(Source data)

+++

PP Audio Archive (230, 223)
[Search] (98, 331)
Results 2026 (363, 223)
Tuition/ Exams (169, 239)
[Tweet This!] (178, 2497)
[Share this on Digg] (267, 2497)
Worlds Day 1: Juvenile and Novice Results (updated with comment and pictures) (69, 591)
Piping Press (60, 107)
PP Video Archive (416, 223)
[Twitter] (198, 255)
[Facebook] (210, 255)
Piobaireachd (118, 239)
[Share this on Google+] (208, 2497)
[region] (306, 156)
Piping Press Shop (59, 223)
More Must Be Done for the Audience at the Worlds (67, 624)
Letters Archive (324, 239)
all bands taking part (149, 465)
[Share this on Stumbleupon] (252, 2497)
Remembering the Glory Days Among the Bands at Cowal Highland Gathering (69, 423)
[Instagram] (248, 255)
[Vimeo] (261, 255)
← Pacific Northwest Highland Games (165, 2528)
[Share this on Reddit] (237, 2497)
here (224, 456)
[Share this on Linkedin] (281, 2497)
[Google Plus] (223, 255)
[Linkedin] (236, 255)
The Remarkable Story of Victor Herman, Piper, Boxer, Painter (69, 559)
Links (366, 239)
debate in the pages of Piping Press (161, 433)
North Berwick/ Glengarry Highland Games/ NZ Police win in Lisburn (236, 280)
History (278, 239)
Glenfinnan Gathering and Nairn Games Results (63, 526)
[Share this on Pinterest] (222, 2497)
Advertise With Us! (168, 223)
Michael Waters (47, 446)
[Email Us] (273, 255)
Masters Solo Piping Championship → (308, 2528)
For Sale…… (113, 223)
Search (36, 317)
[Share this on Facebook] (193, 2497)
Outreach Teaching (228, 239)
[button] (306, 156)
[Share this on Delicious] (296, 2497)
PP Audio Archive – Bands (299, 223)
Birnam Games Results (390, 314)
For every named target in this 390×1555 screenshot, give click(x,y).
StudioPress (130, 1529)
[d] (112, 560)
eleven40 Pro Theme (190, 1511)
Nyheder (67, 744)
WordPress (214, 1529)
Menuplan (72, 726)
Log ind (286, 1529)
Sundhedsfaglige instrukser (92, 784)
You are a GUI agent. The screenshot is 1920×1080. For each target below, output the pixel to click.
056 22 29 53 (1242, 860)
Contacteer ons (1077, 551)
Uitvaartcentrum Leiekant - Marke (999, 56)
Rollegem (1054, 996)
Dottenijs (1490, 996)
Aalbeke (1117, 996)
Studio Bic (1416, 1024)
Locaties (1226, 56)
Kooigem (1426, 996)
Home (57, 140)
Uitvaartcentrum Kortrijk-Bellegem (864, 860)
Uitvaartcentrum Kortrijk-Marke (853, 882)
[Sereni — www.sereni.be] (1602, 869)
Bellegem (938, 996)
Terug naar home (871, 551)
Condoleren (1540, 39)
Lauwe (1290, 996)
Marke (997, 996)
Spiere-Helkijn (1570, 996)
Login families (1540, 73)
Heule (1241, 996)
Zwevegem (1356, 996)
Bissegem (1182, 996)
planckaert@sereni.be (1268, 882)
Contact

+++

The stretch of entries above that starts with the line containing "[Twitter] (198, 255)" and goes on through the line containing "The Remarkable Story" is to be transcribed exactly, and no other line is to be transcribed.

[Twitter] (198, 255)
[Facebook] (210, 255)
Piobaireachd (118, 239)
[Share this on Google+] (208, 2497)
[region] (306, 156)
Piping Press Shop (59, 223)
More Must Be Done for the Audience at the Worlds (67, 624)
Letters Archive (324, 239)
all bands taking part (149, 465)
[Share this on Stumbleupon] (252, 2497)
Remembering the Glory Days Among the Bands at Cowal Highland Gathering (69, 423)
[Instagram] (248, 255)
[Vimeo] (261, 255)
← Pacific Northwest Highland Games (165, 2528)
[Share this on Reddit] (237, 2497)
here (224, 456)
[Share this on Linkedin] (281, 2497)
[Google Plus] (223, 255)
[Linkedin] (236, 255)
The Remarkable Story of Victor Herman, Piper, Boxer, Painter (69, 559)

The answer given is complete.